You may have also heard that Robinhood is planning to unveil a cash management service in early 2021. This was initially marketed as a Robinhood checking or savings account with an attractive 3% interest rate, however after the FDIC reminded Robinhood that they are not legally a bank (and would therefore not qualify for FDIC insurance) they stopped branding it as a checking account. Any cash balances in this service would therefore not be FDIC insured.

It’s also not clear if these cash balances would be insured by the SIPC since the SIPC protects cash that is deposited with a brokerage firm for one purpose – to use in purchasing securities. This is likely something that Robinhood is still hammering out the details on prior to its launch, but this is an important detail you should pay attention to when they do unveil the cash management. If it’s neither insured by FDIC nor SIPC and Robinhood goes bankrupt you could potentially lose 100% of any cash you deposited into this product.

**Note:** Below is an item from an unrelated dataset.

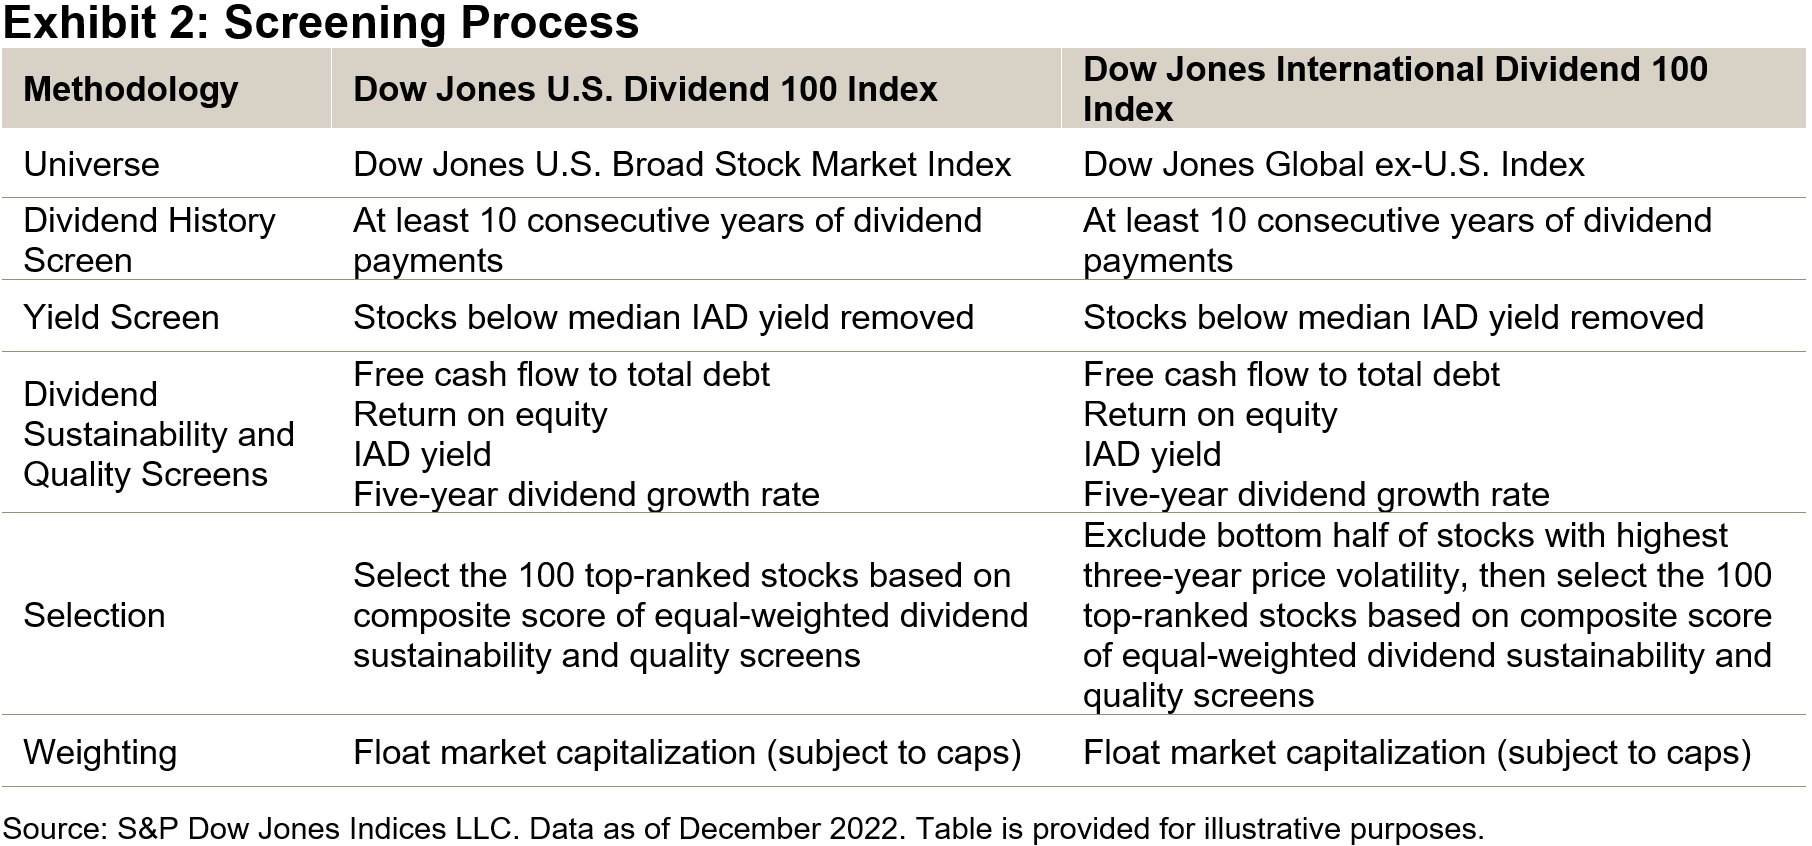Select the Dividend History Screen row label
Image resolution: width=1812 pixels, height=846 pixels.
(x=149, y=240)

What If Robinhood Goes Bankrupt Conclusion

Although Robinhood is a very popular and quickly growing brokerage platform, it’s important to remember that newer firms are also more at risk of financial trouble than their more established counterparts. While we don’t think Robinhood is at risk of going bankrupt anytime soon, such a situation would expose its customers to very real risk. And this risk is somewhat greater than it is with other brokers since Robinhood only has the limited SIPC insurance and doesn’t offer any additional protection above the SIPC limits.